Nel 2027 la crescita dell’economia svizzera dovrebbe accelerare attestandosi all’1,7%, con un’inflazione media annua dello 0,5% (previsioni invariate). La domanda mondiale dovrebbe registrare una moderata accelerazione e i Paesi europei, primi fra tutti la Germania, dovrebbero gradualmente riprendersi dall’attuale fase di debolezza, anche a sostegno dell’economia elvetica. Il maggiore sfruttamento delle capacità produttive gioverà anche agli investimenti, che registreranno una lieve progressione.

La situazione economica si riflette anche sul mercato del lavoro, tant’è che il tasso di disoccupazione salirà presumibilmente al 3,0% nella media annua del 2026 e scenderà al 2,8% non prima del 2027. La leggera revisione al ribasso rispetto alle previsioni di dicembre (rispettivamente 3,1% e 2,9%) è riconducibile soprattutto all’andamento leggermente più favorevole del previsto alla fine del 2025.

Rischi congiunturali

Da fine febbraio la guerra in Medio Oriente ha fatto schizzare i prezzi internazionali del petrolio e del gas causando una forte volatilità sui mercati. L’evoluzione del conflitto è incerta e comporta tutta una serie di rischi per lo sviluppo dell’economia mondiale. Un’interruzione prolungata delle infrastrutture energetiche o delle vie di trasporto nella regione potrebbe far lievitare ulteriormente i prezzi. In uno scenario del genere, l’economia mondiale subirebbe un nuovo contraccolpo e l’inflazione aumenterebbe globalmente. Anche in Svizzera la crescita risulterebbe inferiore al previsto e il rincaro più sostenuto[1].

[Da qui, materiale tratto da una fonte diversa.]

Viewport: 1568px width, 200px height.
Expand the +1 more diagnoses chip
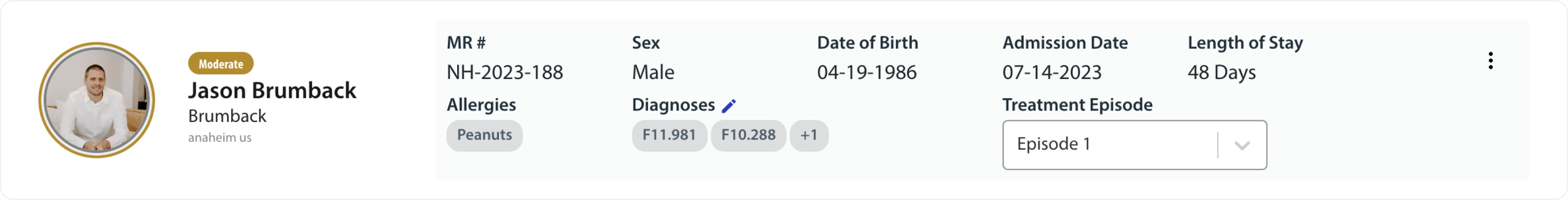[808, 135]
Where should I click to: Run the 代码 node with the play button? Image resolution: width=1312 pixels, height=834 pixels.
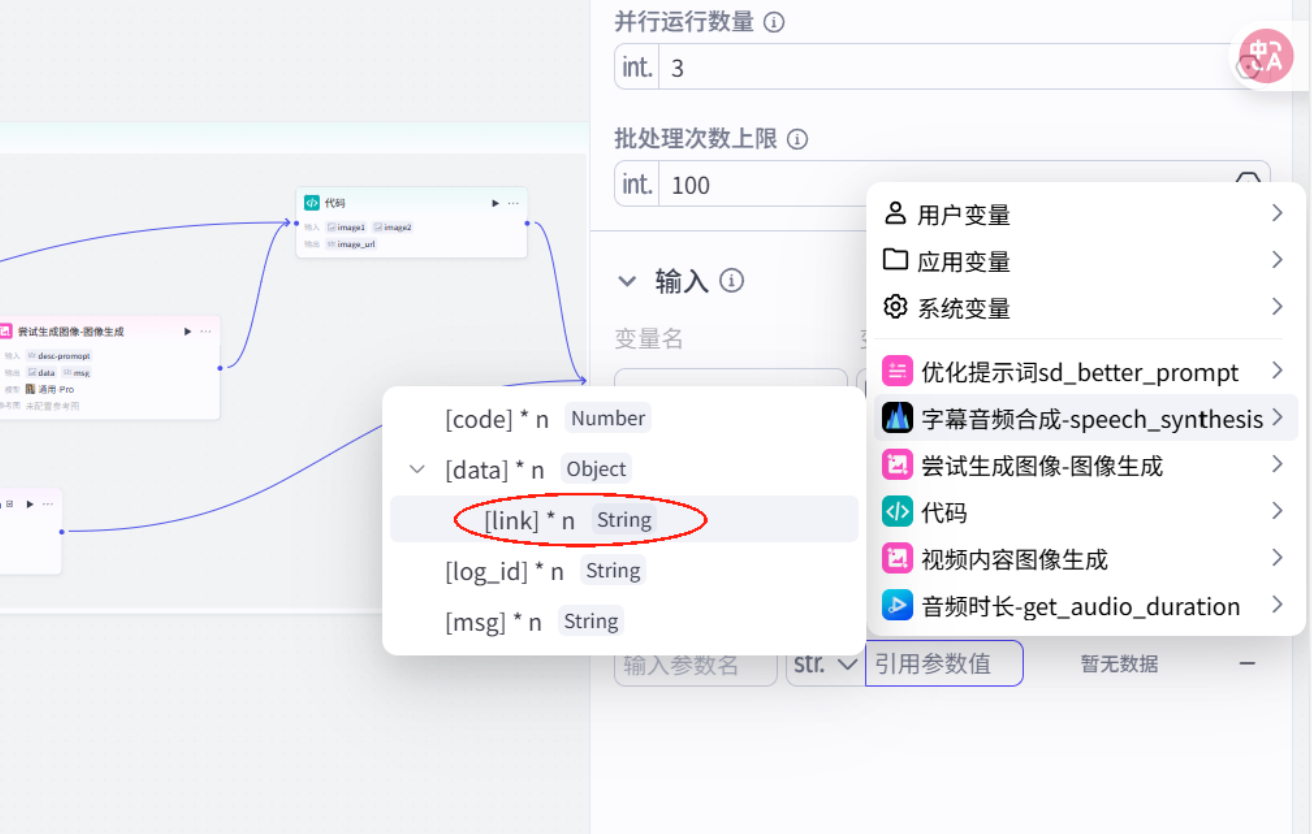click(495, 202)
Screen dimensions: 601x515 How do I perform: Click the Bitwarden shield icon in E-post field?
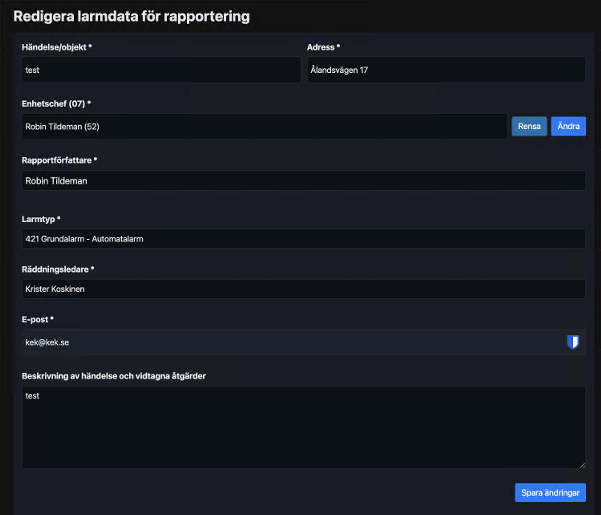click(573, 342)
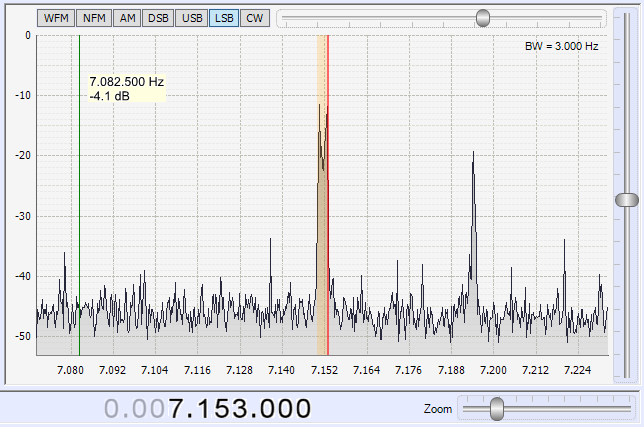
Task: Click the shaded filter passband at 7.152
Action: click(x=322, y=250)
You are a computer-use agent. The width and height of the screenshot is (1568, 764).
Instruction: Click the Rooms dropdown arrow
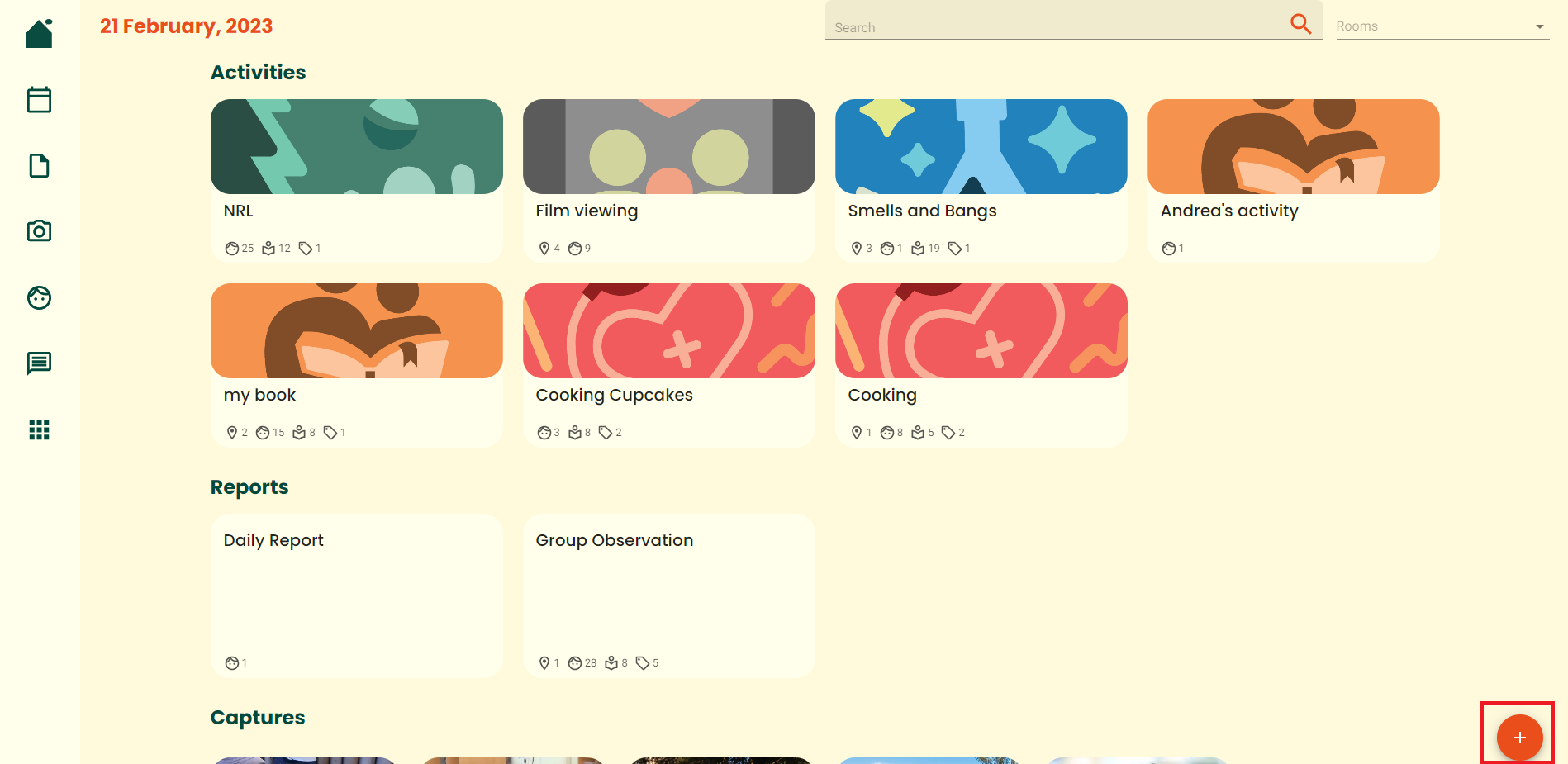[x=1540, y=26]
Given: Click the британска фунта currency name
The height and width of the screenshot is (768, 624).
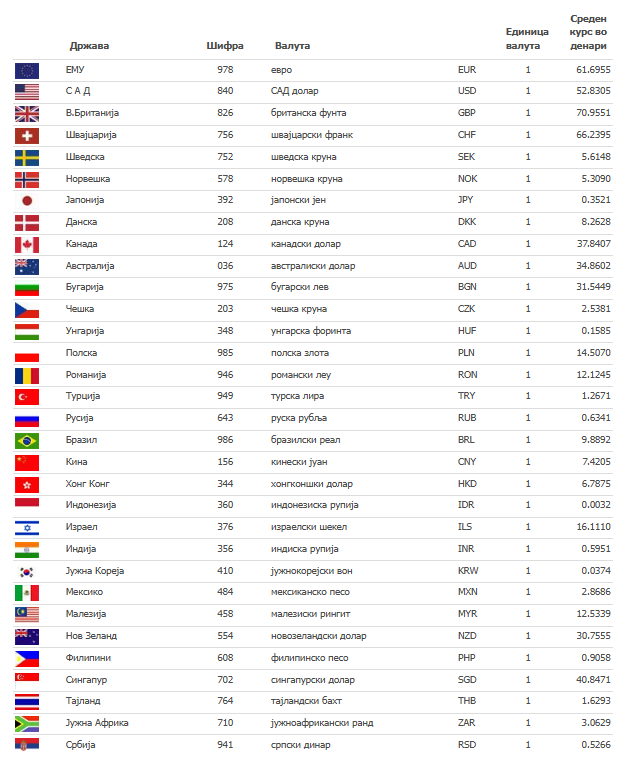Looking at the screenshot, I should point(311,113).
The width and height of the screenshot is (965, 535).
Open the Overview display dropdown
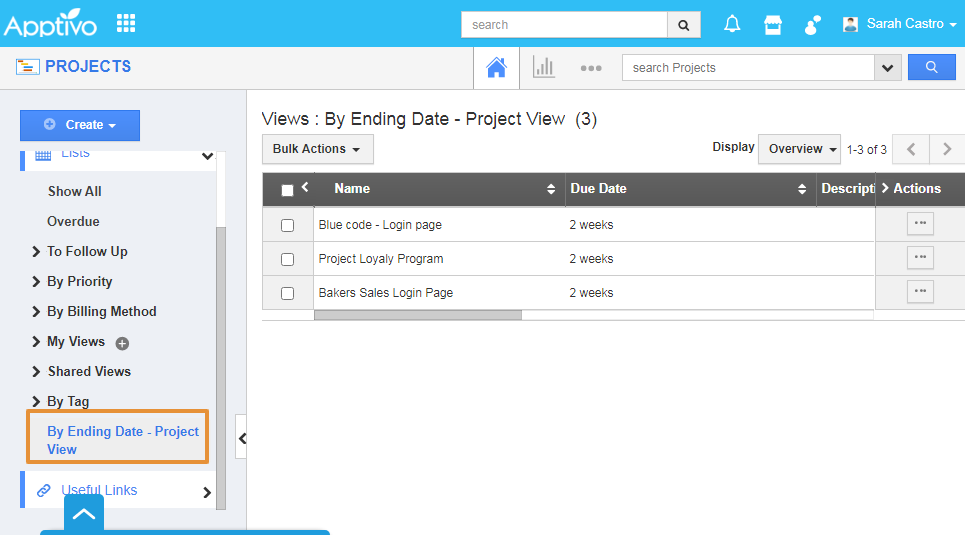tap(803, 149)
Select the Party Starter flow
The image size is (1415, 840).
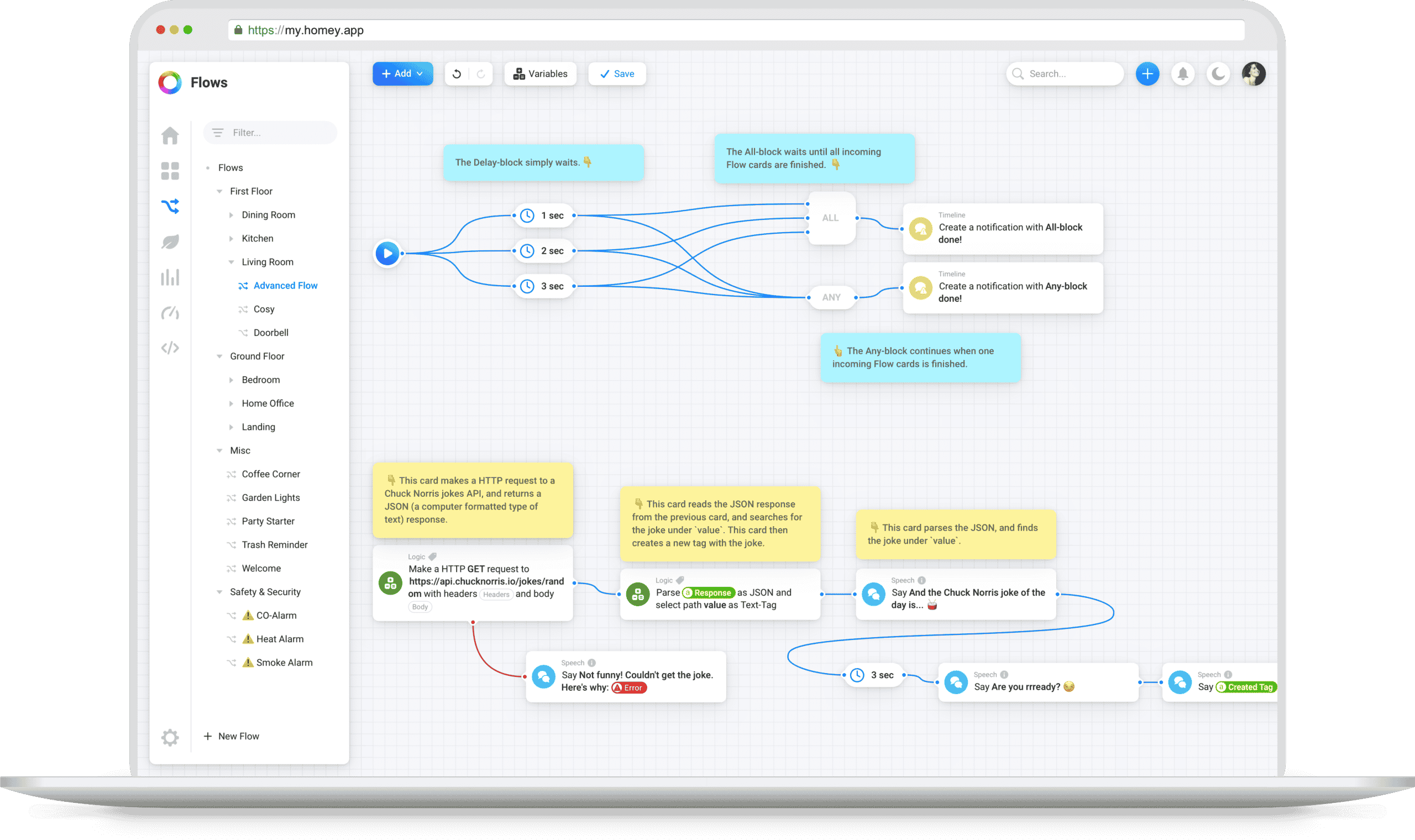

Anche sul fronte della politica economica e commerciale internazionale permangono grandi incertezze. Questa previsione si fonda sull’ipotesi tecnica che i dazi statunitensi sulle importazioni rimangano all’attuale livello. È tuttavia possibile che le tariffe doganali statunitensi e dazi aggiuntivi subiscano ulteriori modifiche, ad esempio dopo la scadenza dell’attuale regime tariffario negli USA[2].

Permangono infine anche altri rischi congiunturali e non si possono escludere ulteriori movimenti ribassisti sui mercati finanziari. I pericoli associati all’indebitamento globale, in particolare quello degli Stati, rimangono elevati. Se diversi rischi dovessero concretizzarsi, il franco svizzero subirebbe un’ulteriore spinta al rialzo.

[1] Vedi lo scenario complementare della SECO nel capitolo «Previsioni congiunturali» delle «Tendenze congiunturali» della primavera 2026 (disponibile solo in tedesco).

[2] Gli attuali dazi del 10% si basano sulla Section 122 della legge commerciale statunitense e possono essere mantenuti senza l’approvazione del Congresso per un massimo di 150 giorni. Ciò varrebbe fino al 24 luglio 2026.